Meeting minutes
Anssi: we'll start by welcoming our latest new participants:
… please welcome to the WebML WG:
… Mark Foltz from Google
… Umar Iqbal from Washington University as an Invited Expert
… Aram Zucker-Scharff, Davis Shaver, and Stephen Erickson from The Washington Post
… welcome to all new participants, I look forward to working with you!
Incubations
Anssi: a debrief on the recent WebML Community Group developments
WebML CG Teleconference – 2 October 2025
Repository: webmachinelearning/webmcp
Anssi: we had another WebMCP API brainstorming session and made important resolutions:
… - resolved to make the tools be part of the discovery mechanism
… - resolved to look into higher-level hooks to connect WebMCP with external agents for listing tools
… - resolved that tool execution should be able to start/stop yielding to the user throughout its lifecycle, in context of elicitation
… - resolved navigator.modelContext is the "root" object name
F2F Agenda brainstorming
Repository: webmachinelearning/meetings
Anssi: F2F Agenda issue #35
<gb> Issue 35 WebML WG/CG F2F Agenda - TPAC 2025 (Kobe, Japan) (by anssiko)

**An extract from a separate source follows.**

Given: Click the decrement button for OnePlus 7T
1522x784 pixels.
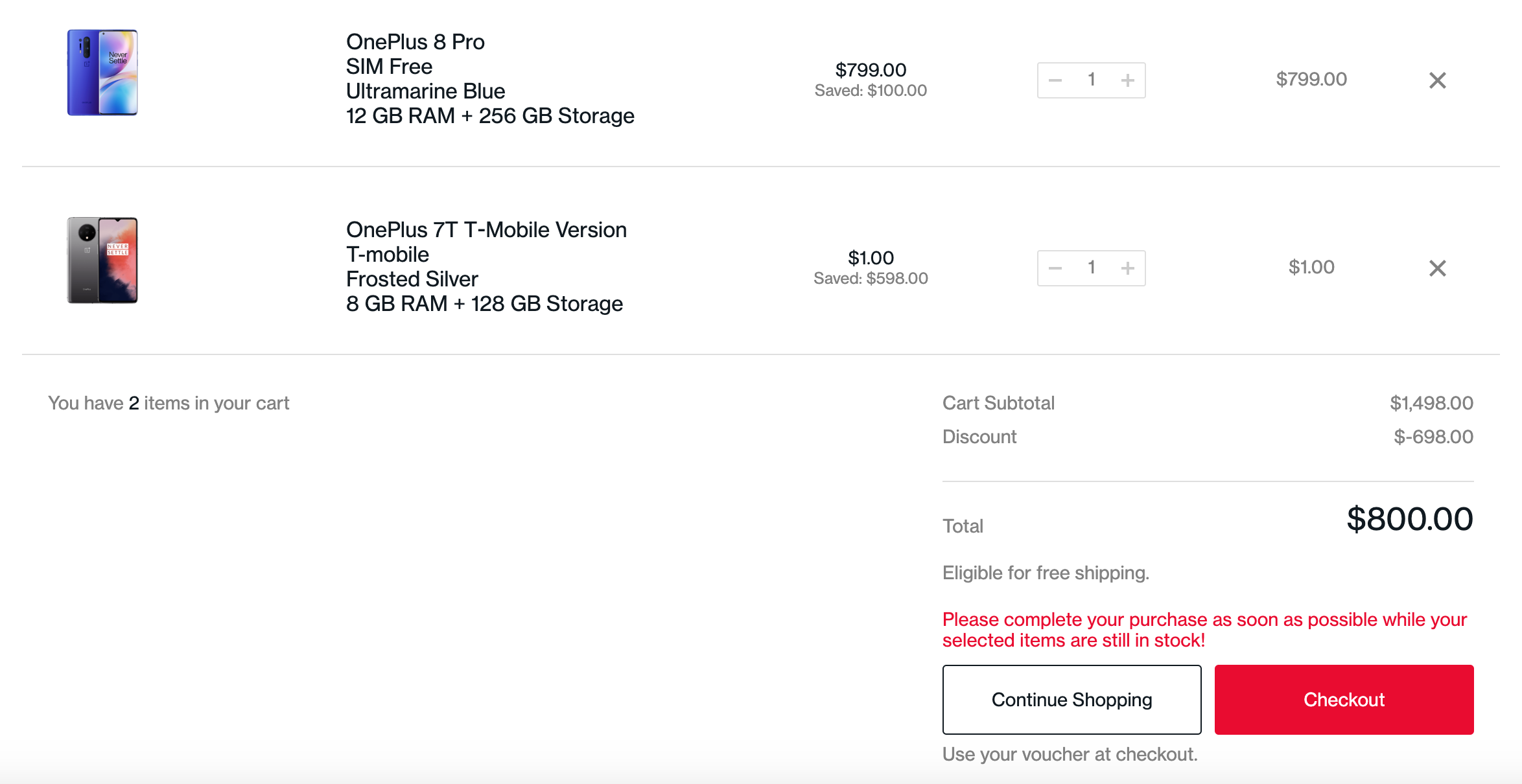Looking at the screenshot, I should point(1055,267).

Anssi: I want to discuss, review and update draft WebML WG/CG F2F Agenda based on your feedback
… now that we're getting closer to the F2F it makes sense to lower the level of abstraction and look at specific issues of interest
… note on logistics:
… registration open until 3 November
… meeting dates are 10-11 November 2025 (start on 9/10 for remotes in Pacific timezone!)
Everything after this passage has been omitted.